Mycroft produced an iPad from the black case.  “I have some surveillance video of the two of them at dinner.”

Dinner?  Average or not, if Doctor Watson could get her son to eat, she was prepared to approve of him. Leaning forward, Lady Holmes tapped the small triangle on the screen, playing the video.

It was, of course, the most polished of surveillance videos.  One establishing shot of Sherlock and his flatmate sitting across from one another at a small table outside an Italian bistro.  The video cut to a close up of Doctor Watson, who appeared to be telling an amusing story.  He wasn’t eating, was gesturing with his hands and his smile reached all the way to his eyes.

The angle switched to Sherlock, and Lady Holmes’s mouth dropped open in shock.  She stared as her youngest child laughed.  As he laughed.  Nearly hysterically.  His whole body shook while drawing in gulping breaths.  He wiped away tears while flicking his pasta fork at Doctor Watson and mouthing the word “stop.”  He settled down twice, only to be set off again at another anecdote.

Lady Holmes was enthralled.  Her beloved Sherlock, who existed only at the emotional extremes of desperately bored and manically obsessed.  Her delicate boy, who had been disillusioned since infancy, was sitting at a perfectly normal restaurant, on a perfectly normal day, talking to his perfectly normal flatmate, and he was perfectly, normally, incandescently happy.

Lady Holmes did not realize she was crying until Mycroft offered her his handkerchief.  Never one for useless emotional displays, she found her rigid self control broken.  She had spent years worried about Sherlock.  A baby who never cried, a toddler who mostly stared, an adolescent diagnosed with sociopathy.  She knew that he was special.  She knew that he had been waiting since the day he was born.  She never knew for what, but it appeared to be this extraordinary doctor.

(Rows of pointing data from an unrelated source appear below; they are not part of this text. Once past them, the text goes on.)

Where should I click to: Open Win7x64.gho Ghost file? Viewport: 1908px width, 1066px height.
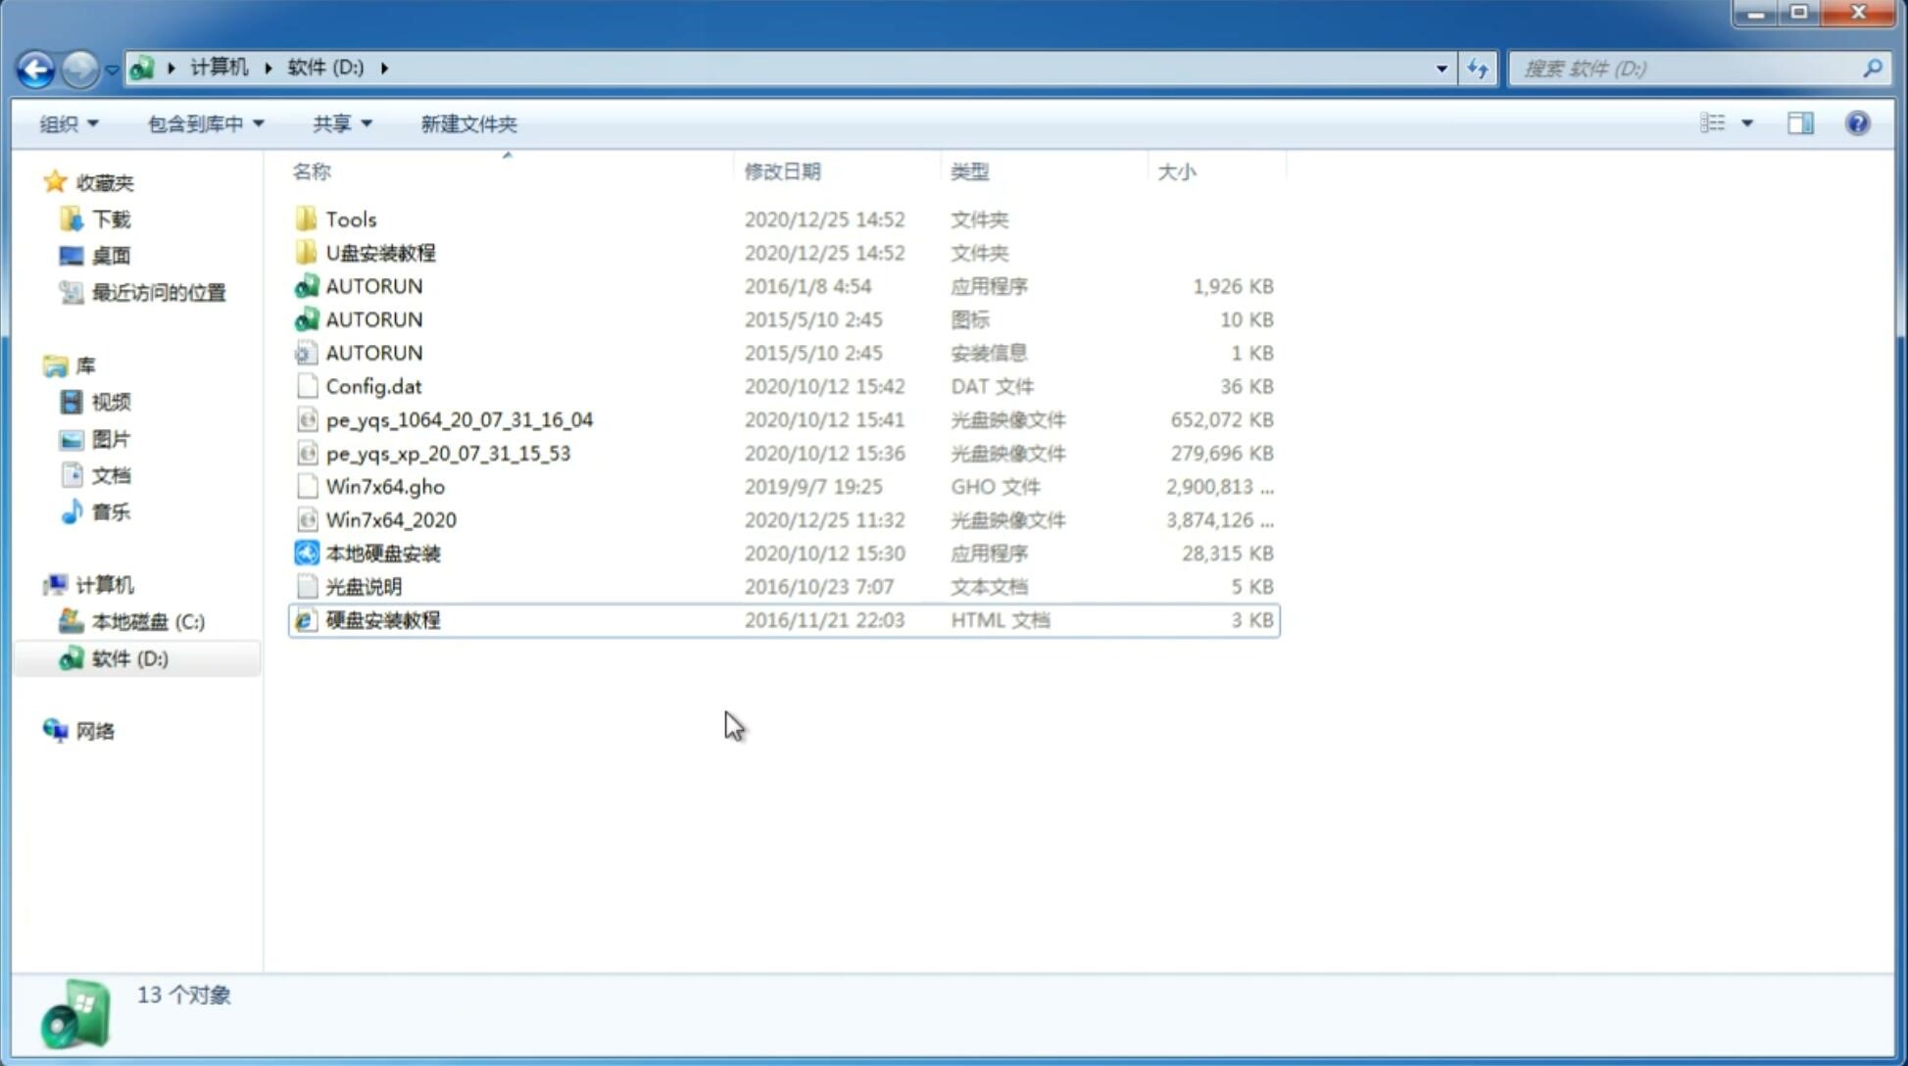point(385,486)
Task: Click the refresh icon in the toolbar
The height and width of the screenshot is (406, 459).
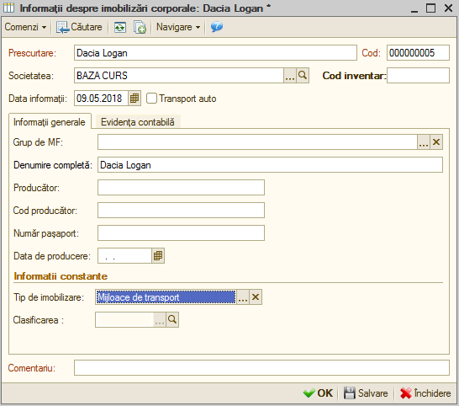Action: pyautogui.click(x=120, y=27)
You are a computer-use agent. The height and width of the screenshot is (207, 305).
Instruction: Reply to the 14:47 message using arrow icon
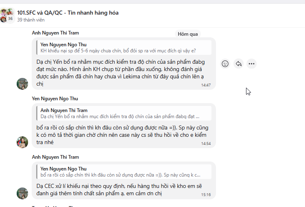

It only took Sherlock thirty years to find himself.

Well, many people never do.

Mycroft interrupted her thoughts.  “He’s wonderful.”

Lady Holmes moved to play the video again.  “Sherlock?”

Mycroft gave an amused huff.  “Well, yes.  But I meant John.  He’s deceptively average, but he understands Sherlock.  I think possibly even better than you or I.”

“He’s made him happy.”  It wasn’t a question.  She began to play the video a third time, she would watch Sherlock’s eyes this time.  How they lit up and danced.

“Would you like to see another?”  Mycroft began to pull the iPad back to his side of the table.

He had managed to shock her again.  “There are others?”

Mycroft leaned forward and took her hand.  “Mummy, Sherlock smiles everyday now.”

Lady Holmes closed her eyes.  She did not open them.  “Do you think it will last?”

Half not wanting to hear the answer, she stilled herself.  Holmes’ did not retreat from the truth.  She must know.  If there was a time limit she would need to act now.

Mycroft faltered.  “I’m not a clairvoyant, Mummy.  But yes, I think it will.  I hope it will.  They are in love.”

Nodding, Lady Holmes opened her eyes.  “I must meet this boy immediately.”

“Of course,” Mycroft nodded.  “I’ll arrange for him to have some time off at the clinic.  You could have him to the country house.”

Choosing not to correct him, Lady Holmes smiled.  Of course she wanted to meet John-wonderful, amazing John.  But she had meant Sherlock.  She could not wait to meet her son-this person she always knew he could be.  Himself and content.